> A instalação de barragens e seus conflitos em debate no Dia Internacional de Mobilização contra as Barragens    
 

     No dia 14 de março, Dia Internacional de Mobilização contra as Barragens, o Centro de Apoio de Proteção ao Meio Ambiente, órgão do Ministério Público do Paraná, e diversas organizações não governamentais do estado, promoveram um seminário sobre o impacto das barragens. O evento aconteceu na Assembléia Legislativa do Paraná e contou com as presenças do doutorando Hélvio Rech, do Instituto de Energia e Eletrotécnica da USP, que falou sobre a Política Energética Nacional, de representantes de diversas regiões do estado afetados por barragens, do procurador da República João Akira Omoto, de Londrina, que tem atuado nessas questões junto ao Ministério Público Federal e de representantes do IPDC, que luta pela causa liderando os consumidores e cidadãos paranaenses.
No evento foi debatido assuntos como: Política energética nacional, Defesa de estudos ambientais, recursos hídricos, proteção do Rio Tibagi, termoelétricas, energia eólica e solar, além dos pronunciamentos do Ministério Público Federal de Londrina,  Ministério Público Estadual do Paraná e do IBAMA.

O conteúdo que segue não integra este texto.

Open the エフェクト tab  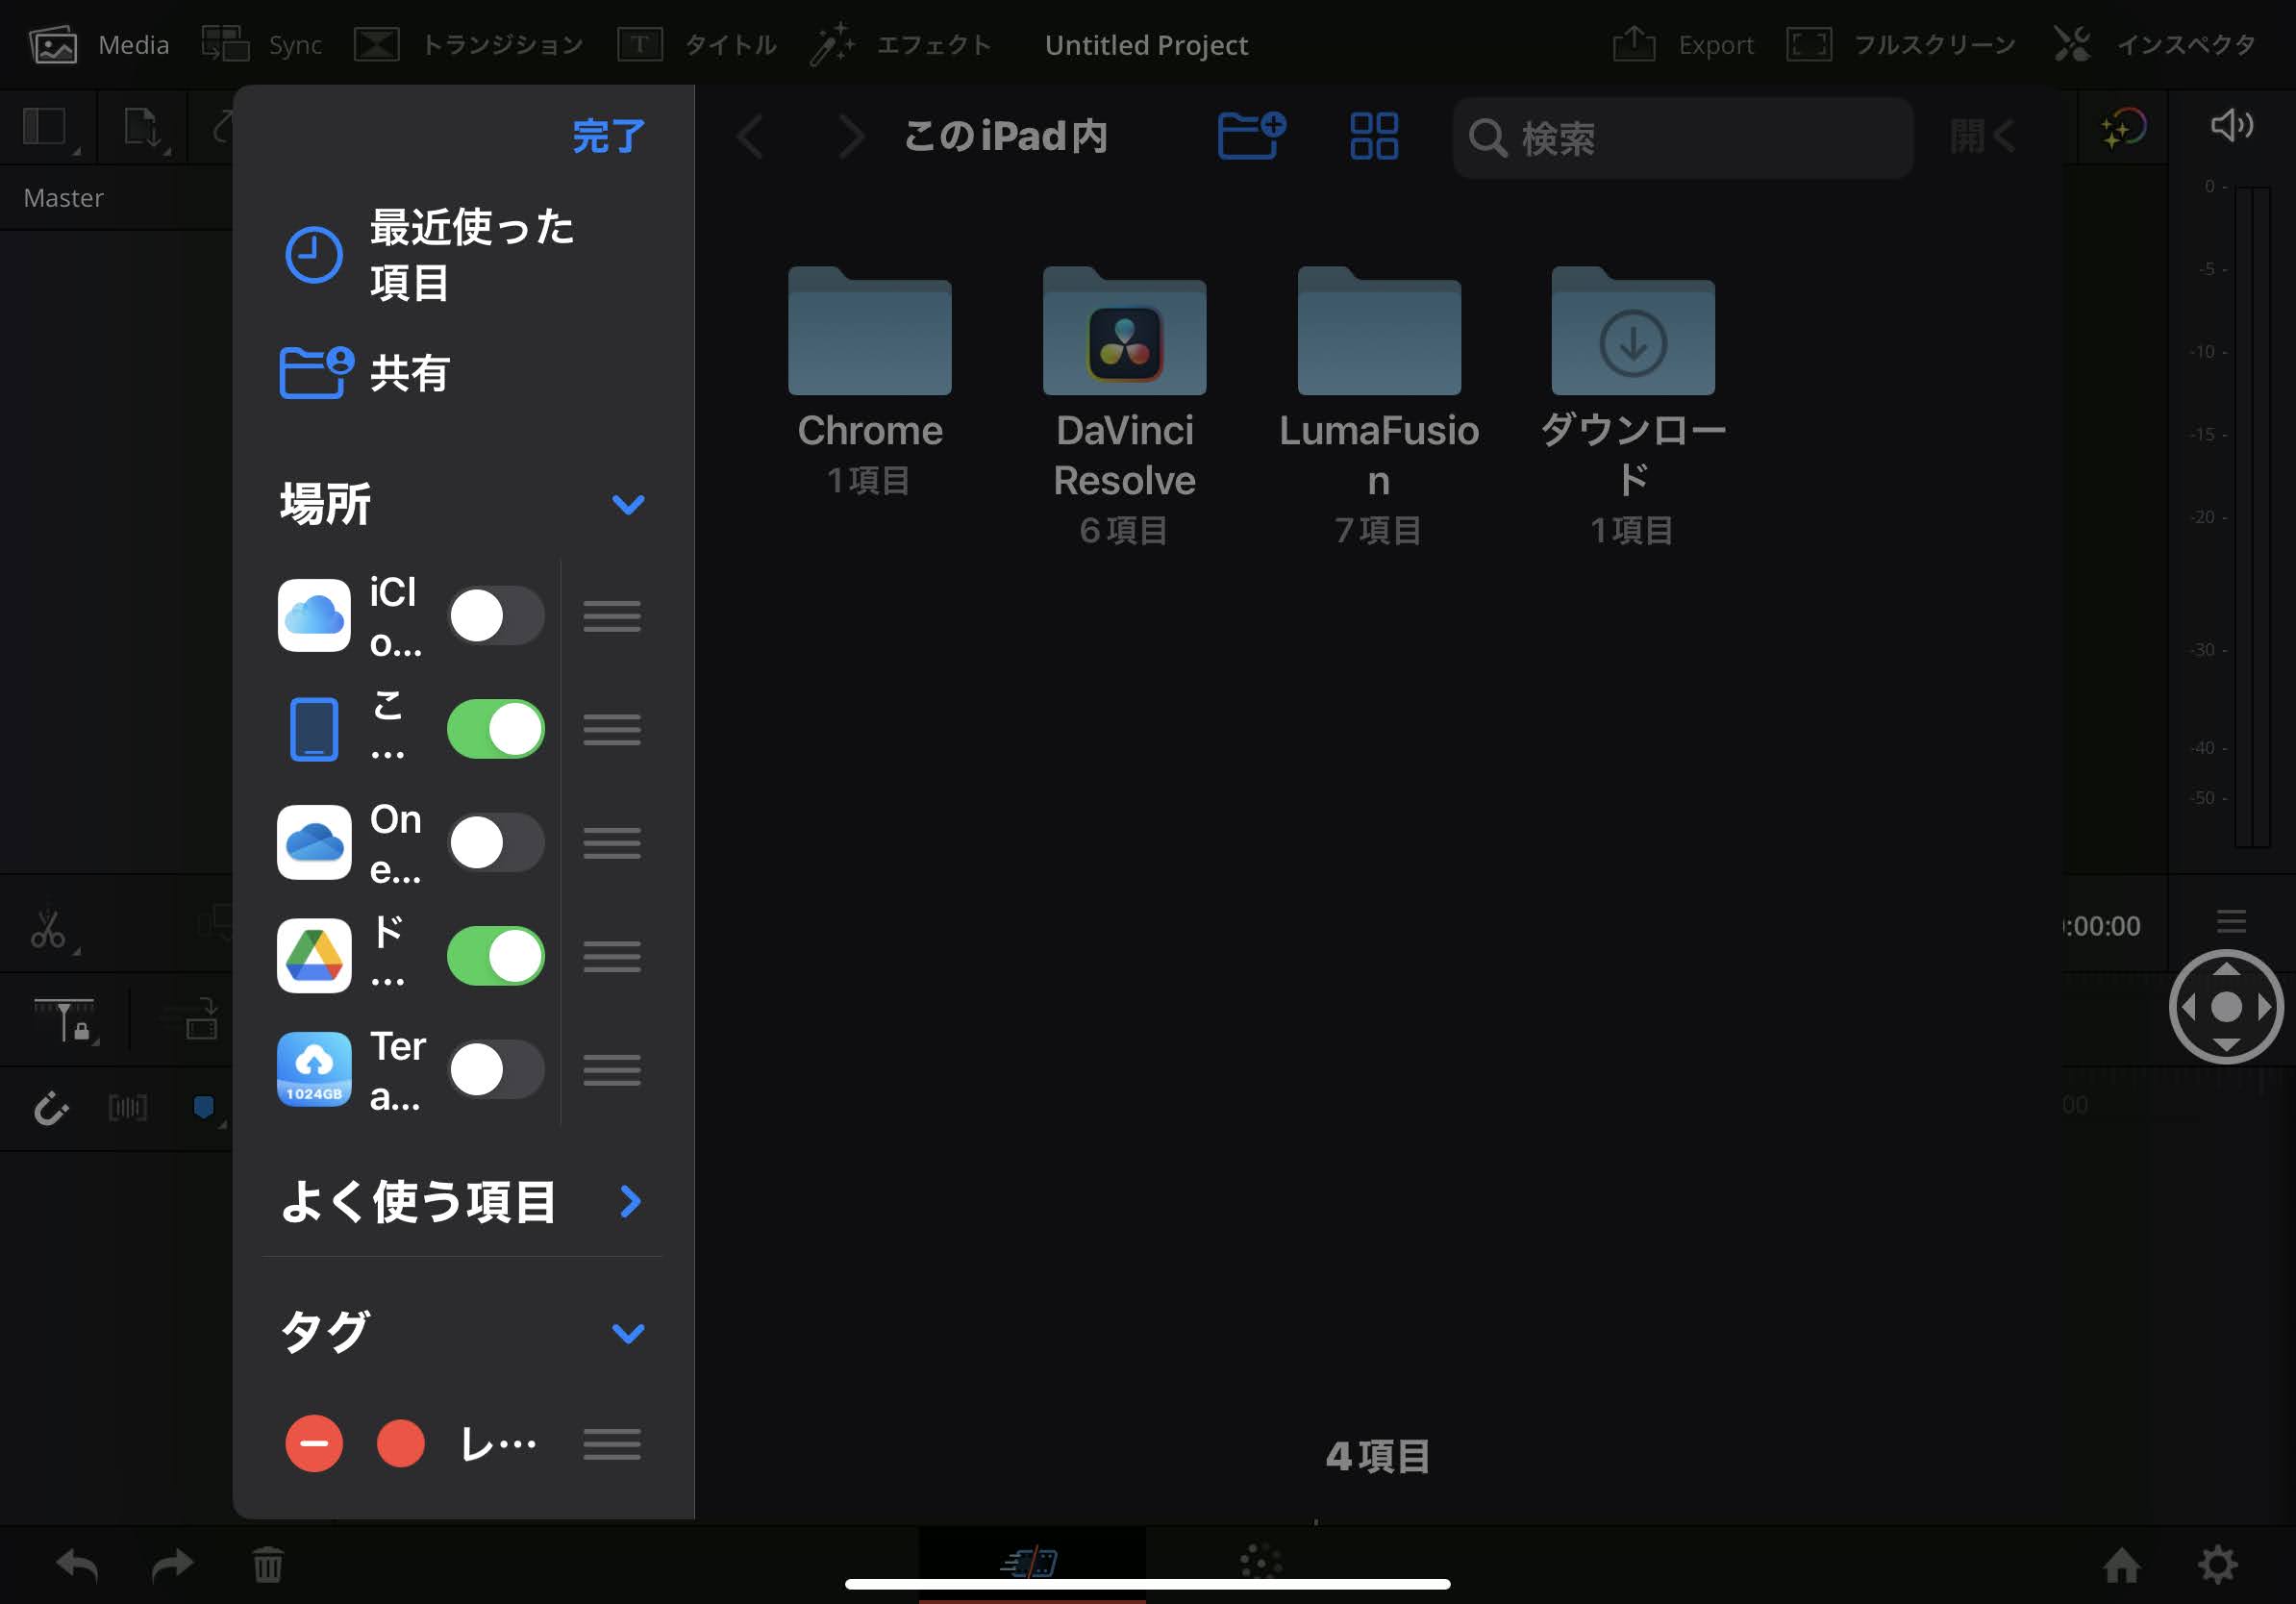pyautogui.click(x=902, y=45)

Energia eólica é gratuita e não polui.

Mas você sabe o que significa novas tecnologias como fontes de energia? Este debate teve como principal objetivo aproximar a sociedade paranaense das discussões acerca do uso dos recursos naturais do Estado, fornecer recursos e opções como fonte de energia protegendo desta forma, a natureza.
A energia eólica é a energia que provém do vento, ou seja, ar em movimento. A energia dos ventos é uma abundante fonte de energia renovável, limpa e disponível em todos os lugares.
Já outra forma de energia discutida no evento, foram as vantagens e desvantagens das Usinas Termoelétricas. Essas usinas são responsáveis pela maior parte da eletricidade utilizada no mundo. Fazem uso principalmente do carvão mineral e do petróleo como fontes de energia. Isso explica, por exemplo, o predomínio desse tipo de usina nos países e regiões ricas em carvão ou petróleo, como a China e os continentes europeu e norte-americano. A principal vantagem desta usina é que ela pode ser construída próximo a locais de consumo, o que sugere grande economia nos custos de implantação das redes de transmissão. Por sua vez, tem como maior desvantagem os elevados gastos com o consumo de combustíveis e sua manutenção.
Outra energia que pode se tornar a mais usada nas próximas décadas é a energia solar. Segundo informações do site Educar (http://educar.sc.usp.br/licenciatura/1999/solar.html), para utilizar a energia do sol que chega à superfície da Terra, necessitamos de transdutores que convertam tal energia diretamente em energia elétrica. O aproveitamento dessa energia começou a ser utilizada em 1959 nos EUA, como forma de geração de energia elétrica para os satélites. Não é poluente, é renovável, não influi no efeito estufa, não precisa de geradores ou turbinas para a produção de energia elétrica.